_Data for analysis_.
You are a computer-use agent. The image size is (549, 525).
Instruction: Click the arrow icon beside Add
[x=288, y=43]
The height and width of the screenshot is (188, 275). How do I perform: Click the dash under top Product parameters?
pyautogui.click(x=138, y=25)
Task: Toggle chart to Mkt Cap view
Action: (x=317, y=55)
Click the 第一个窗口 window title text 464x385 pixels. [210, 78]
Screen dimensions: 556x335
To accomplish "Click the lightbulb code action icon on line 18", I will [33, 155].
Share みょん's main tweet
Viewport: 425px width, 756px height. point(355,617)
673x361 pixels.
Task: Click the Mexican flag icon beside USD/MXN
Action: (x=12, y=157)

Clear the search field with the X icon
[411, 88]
...
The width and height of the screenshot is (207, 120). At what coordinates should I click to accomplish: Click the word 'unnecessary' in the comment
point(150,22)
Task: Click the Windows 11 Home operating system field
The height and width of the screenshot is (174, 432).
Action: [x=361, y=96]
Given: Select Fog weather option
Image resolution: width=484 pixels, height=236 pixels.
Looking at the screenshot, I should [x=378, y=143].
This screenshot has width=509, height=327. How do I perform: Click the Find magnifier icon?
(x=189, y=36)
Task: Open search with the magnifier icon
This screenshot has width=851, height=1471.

_Assigned task_. An exact copy of the lines above, from the one containing "You are a computer-use" through the one containing "Screen dimensions: 556x335", is the whole of the answer.

_Expected answer_.
You are a computer-use agent. The image size is (549, 525).
Instruction: Click the arrow icon beside Add
[x=288, y=43]
The height and width of the screenshot is (188, 275). How do I perform: Click the dash under top Product parameters?
pyautogui.click(x=138, y=25)
Task: Toggle chart to Mkt Cap view
Action: (x=317, y=55)
Click the 第一个窗口 window title text 464x385 pixels. [210, 78]
Screen dimensions: 556x335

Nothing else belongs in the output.